A data block:
------------------------------------------------
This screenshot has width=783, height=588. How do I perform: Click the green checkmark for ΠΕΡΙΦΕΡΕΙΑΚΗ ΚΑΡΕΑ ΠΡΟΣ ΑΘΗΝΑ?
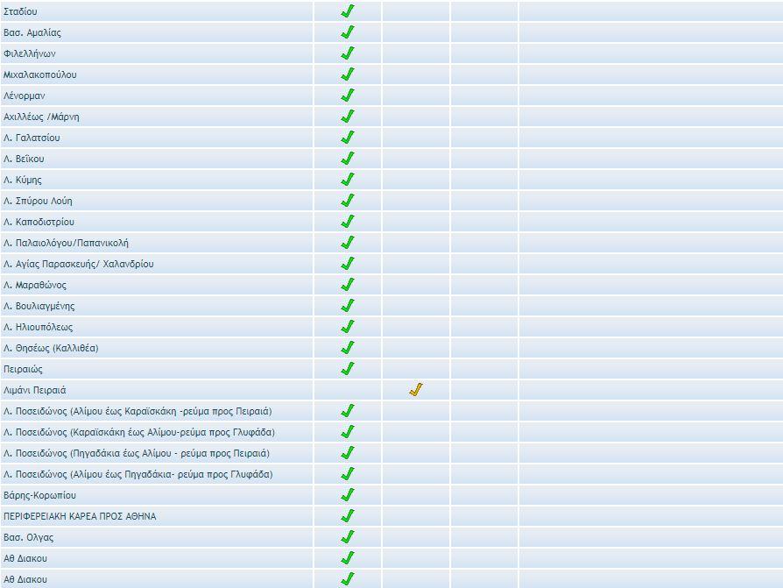point(347,516)
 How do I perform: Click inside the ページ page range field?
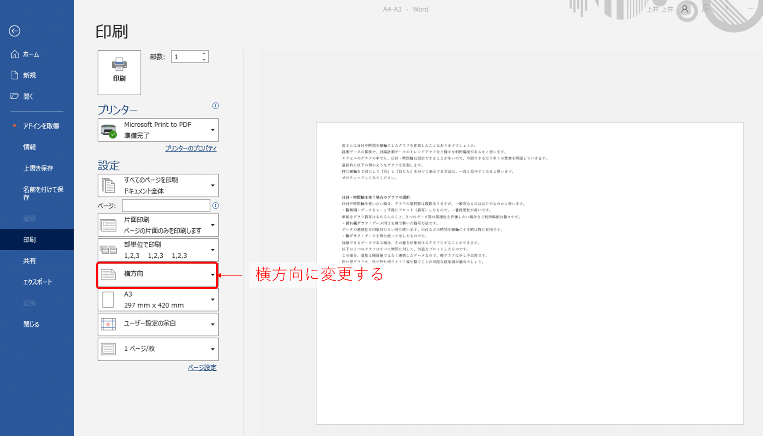[x=166, y=205]
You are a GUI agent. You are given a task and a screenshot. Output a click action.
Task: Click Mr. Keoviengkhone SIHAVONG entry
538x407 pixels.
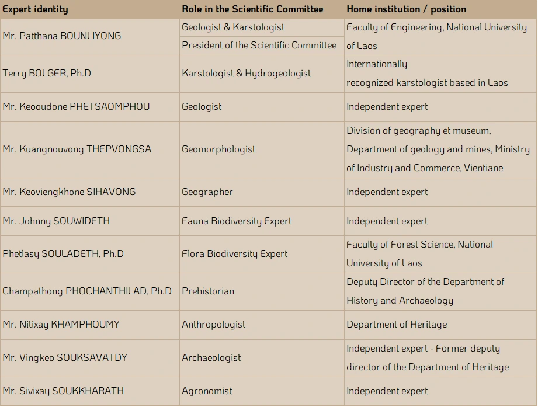click(x=69, y=192)
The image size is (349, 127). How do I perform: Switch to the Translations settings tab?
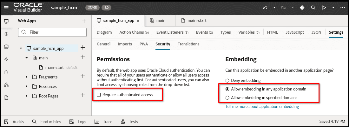click(x=188, y=44)

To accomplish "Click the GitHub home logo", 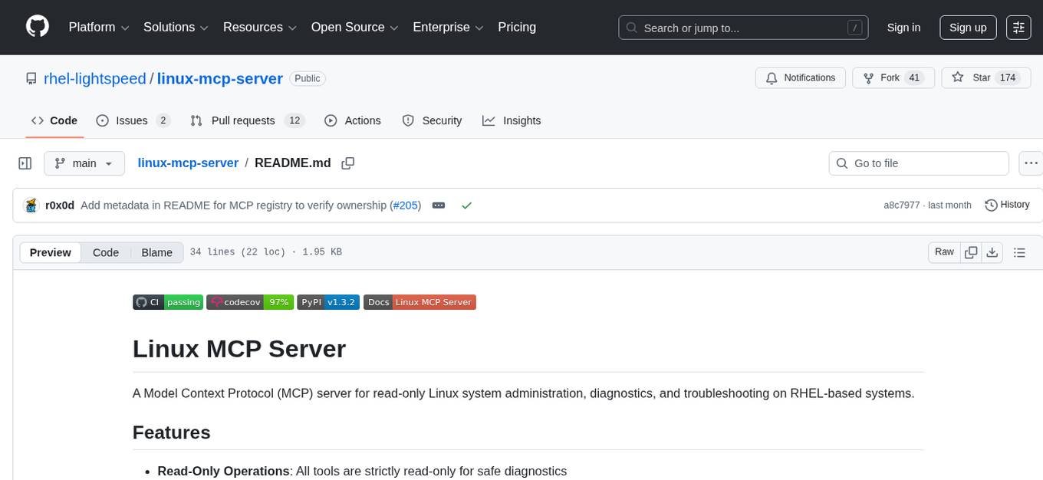I will click(x=37, y=27).
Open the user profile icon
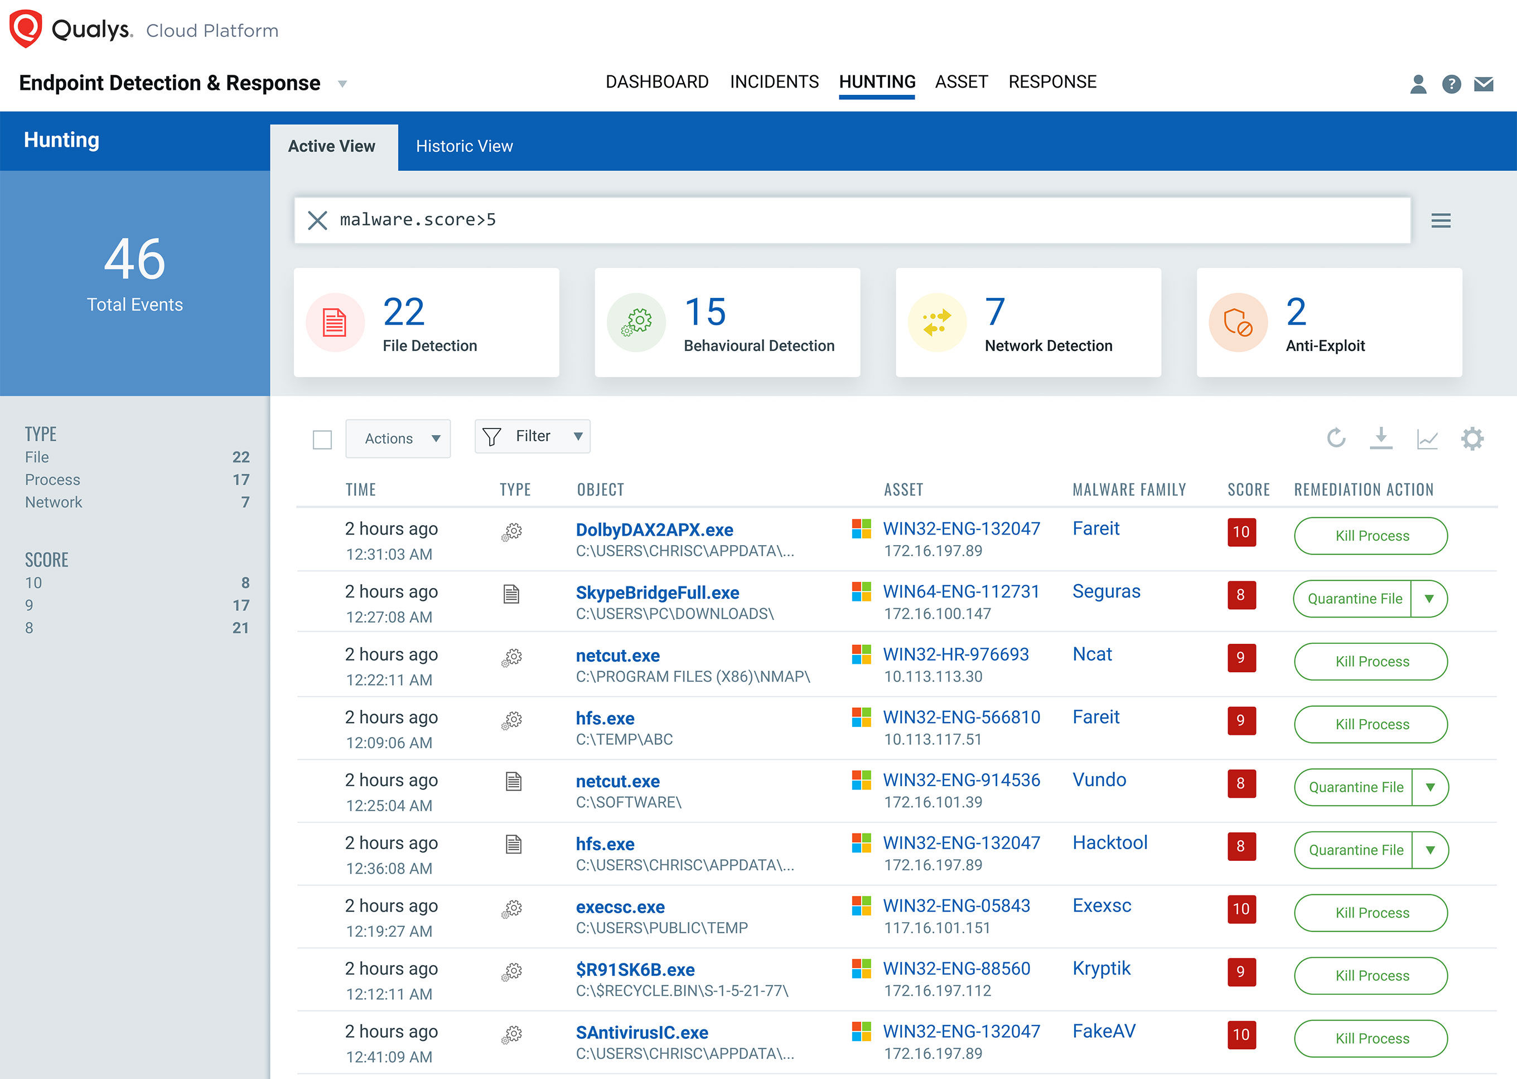This screenshot has width=1517, height=1079. [1418, 84]
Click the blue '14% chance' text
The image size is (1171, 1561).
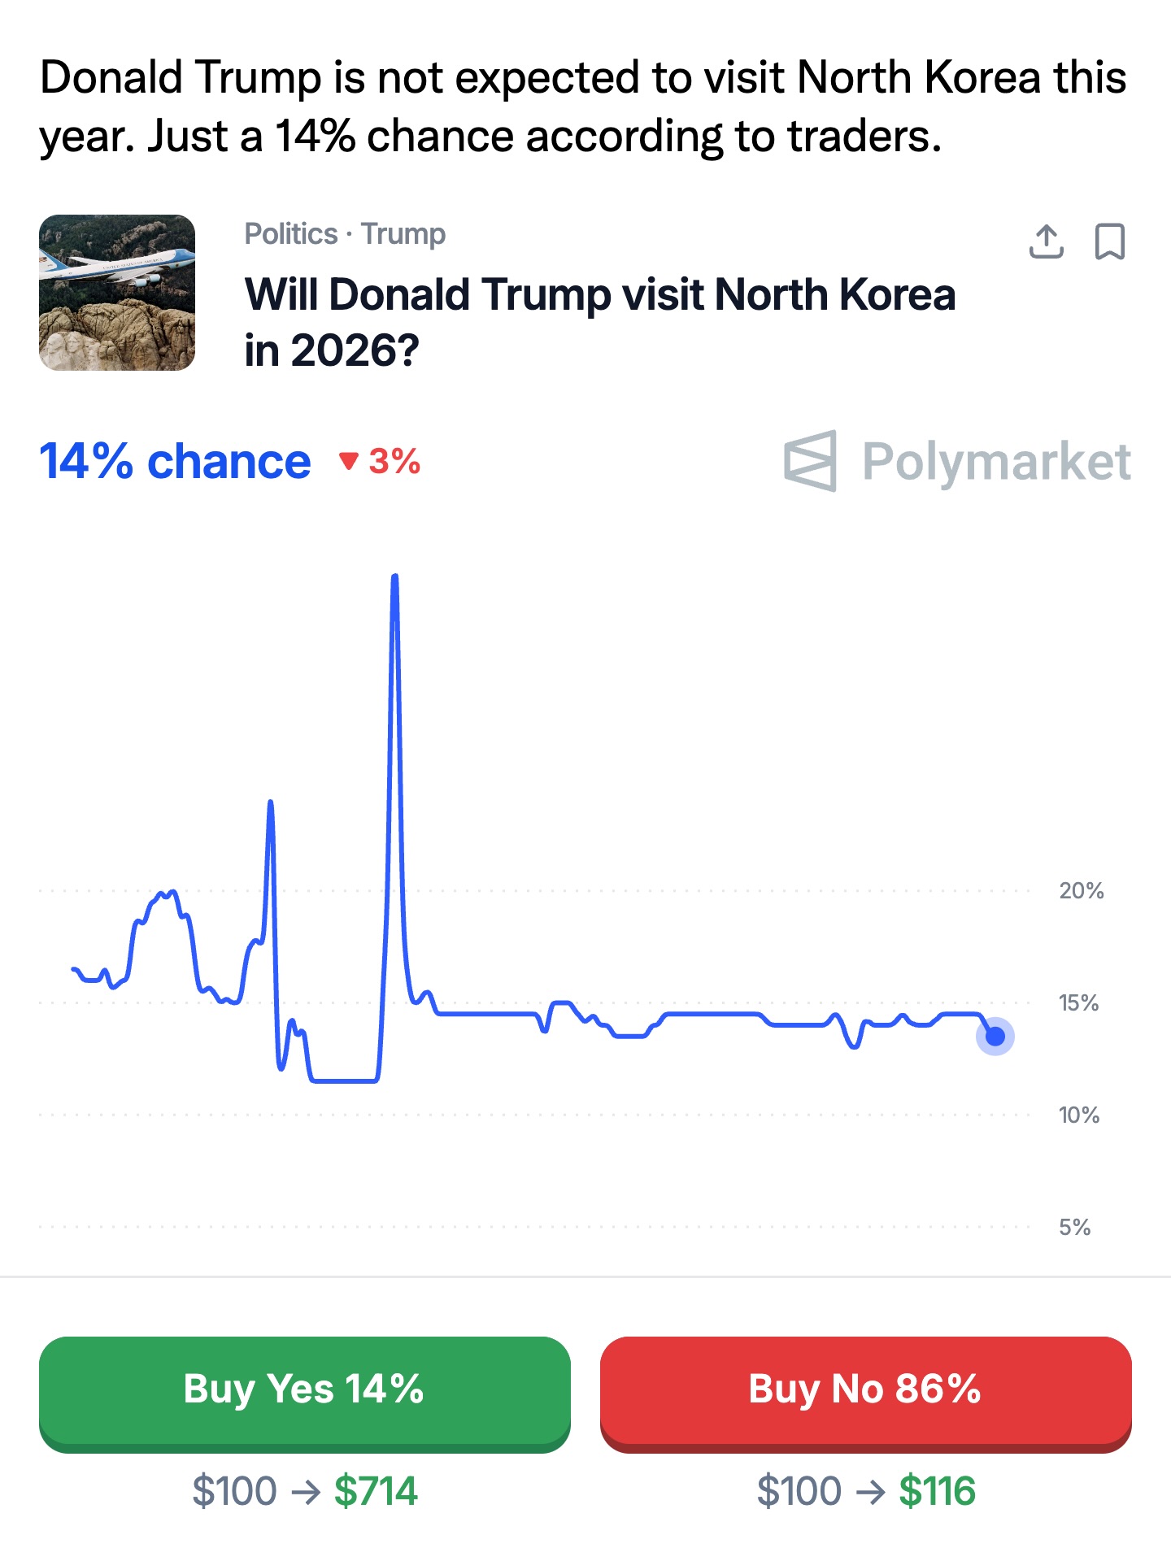tap(176, 462)
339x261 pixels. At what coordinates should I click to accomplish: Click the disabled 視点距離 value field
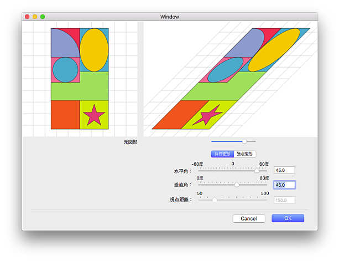pos(284,199)
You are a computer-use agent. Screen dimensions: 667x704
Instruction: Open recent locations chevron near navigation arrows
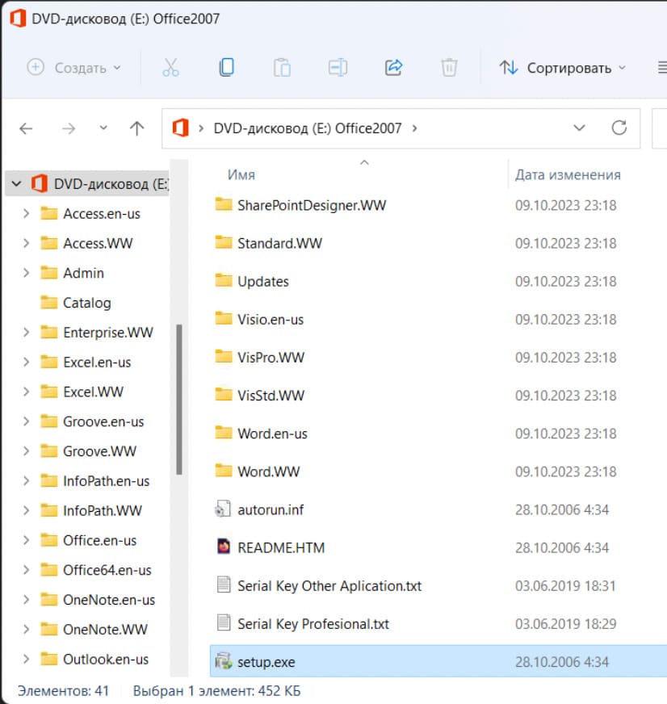tap(103, 128)
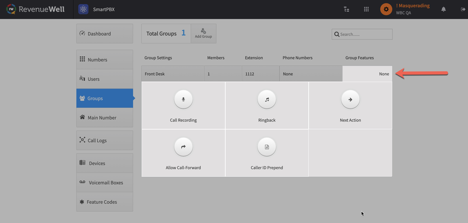Click in the Search groups field
Viewport: 468px width, 223px height.
pos(365,34)
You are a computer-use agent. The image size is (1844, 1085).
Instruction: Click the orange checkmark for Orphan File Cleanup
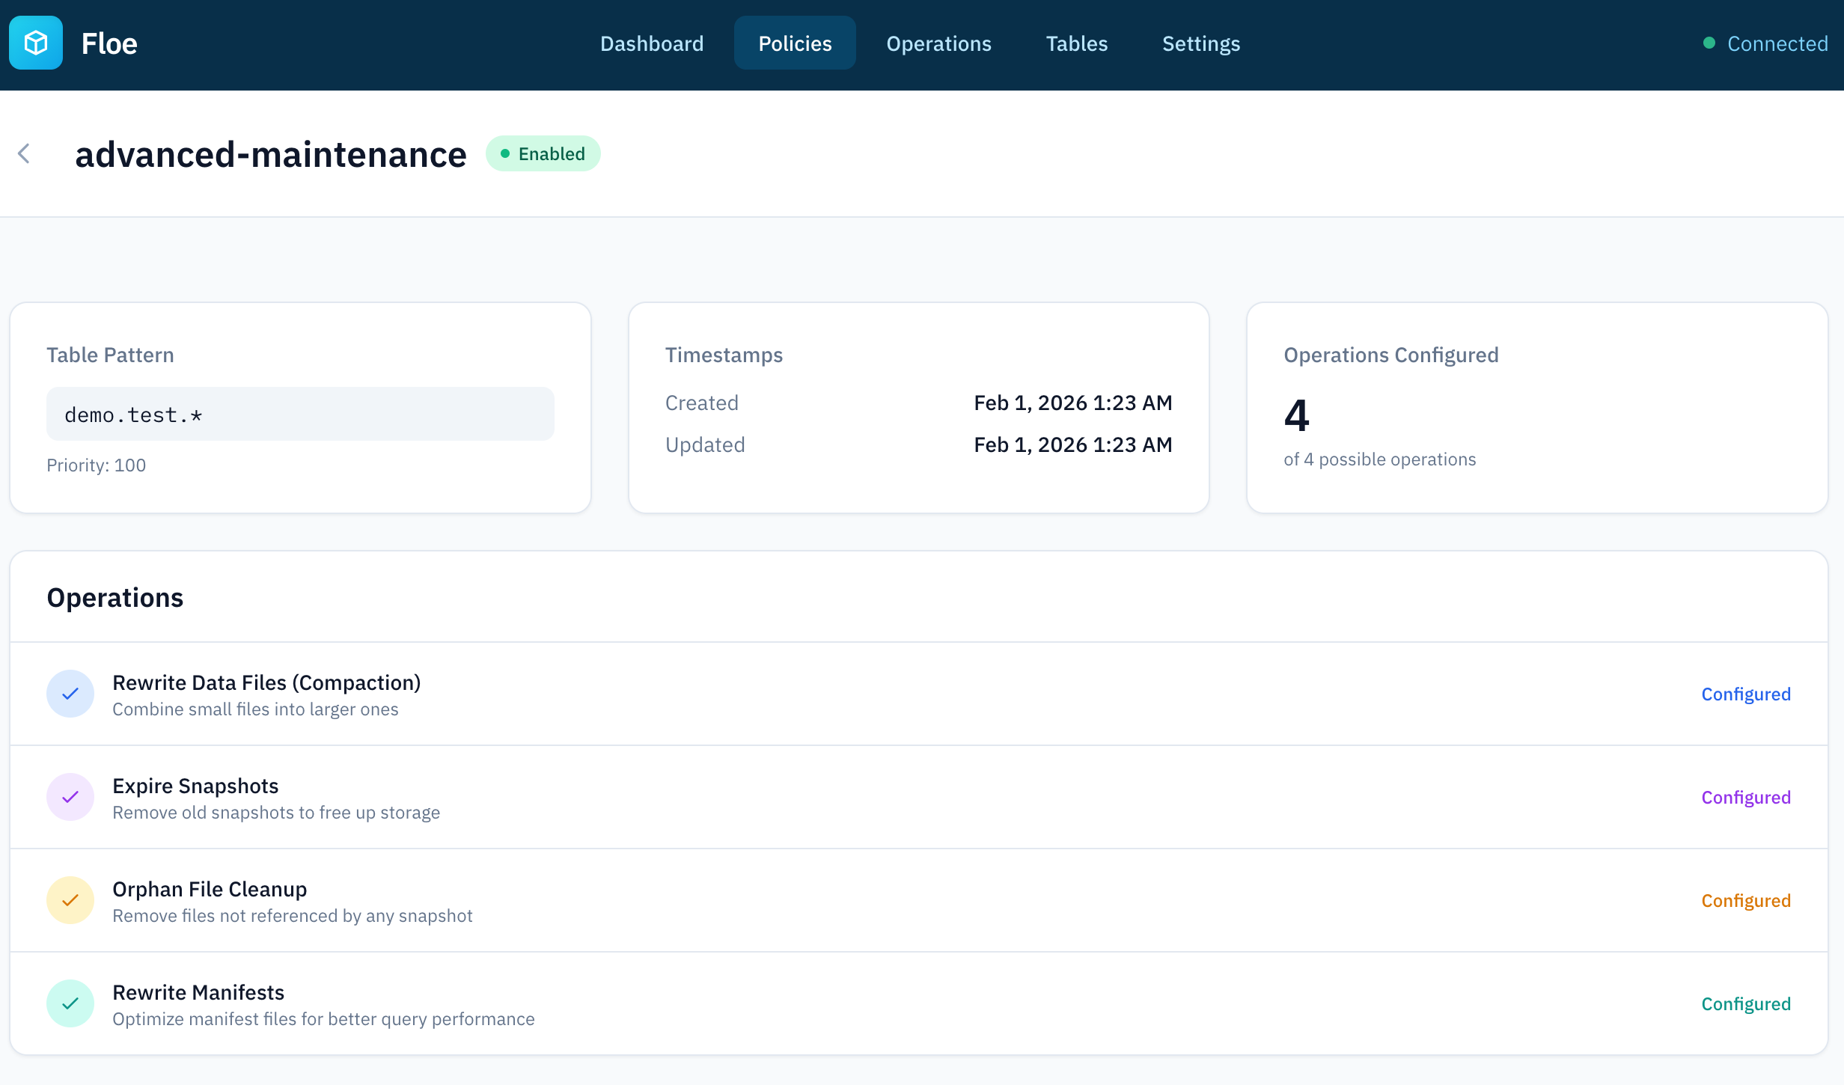[70, 901]
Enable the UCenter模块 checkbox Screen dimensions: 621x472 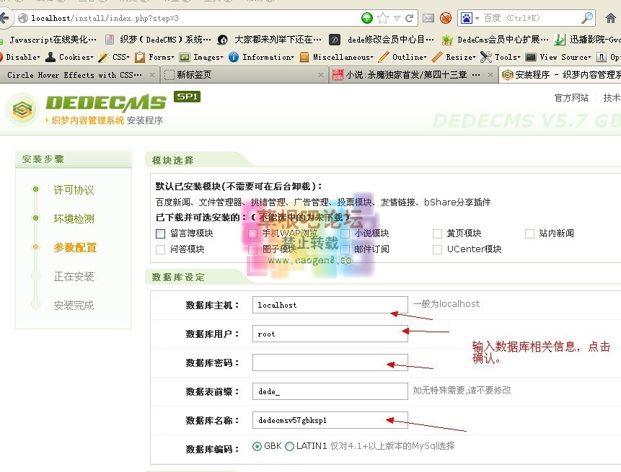click(437, 249)
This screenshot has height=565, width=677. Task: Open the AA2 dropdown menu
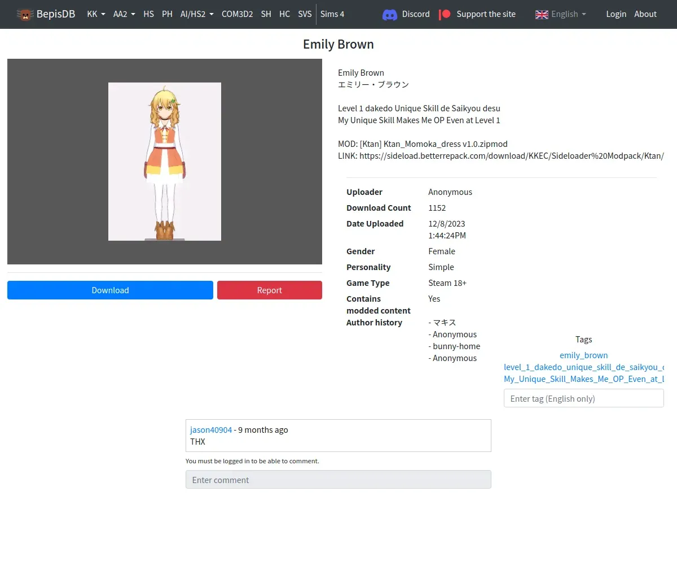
------------------------------------------------
→ **Challenge**:
Please quote the lines above, starting with the first one and stopping after the line that contains "[x=166, y=205]", and leave the pictures out.

→ **Answer below**:
This screenshot has width=783, height=588. How do I perform: Click the green checkmark for ΠΕΡΙΦΕΡΕΙΑΚΗ ΚΑΡΕΑ ΠΡΟΣ ΑΘΗΝΑ?
point(347,516)
 How do I perform: Click inside the ページ page range field?
[x=166, y=205]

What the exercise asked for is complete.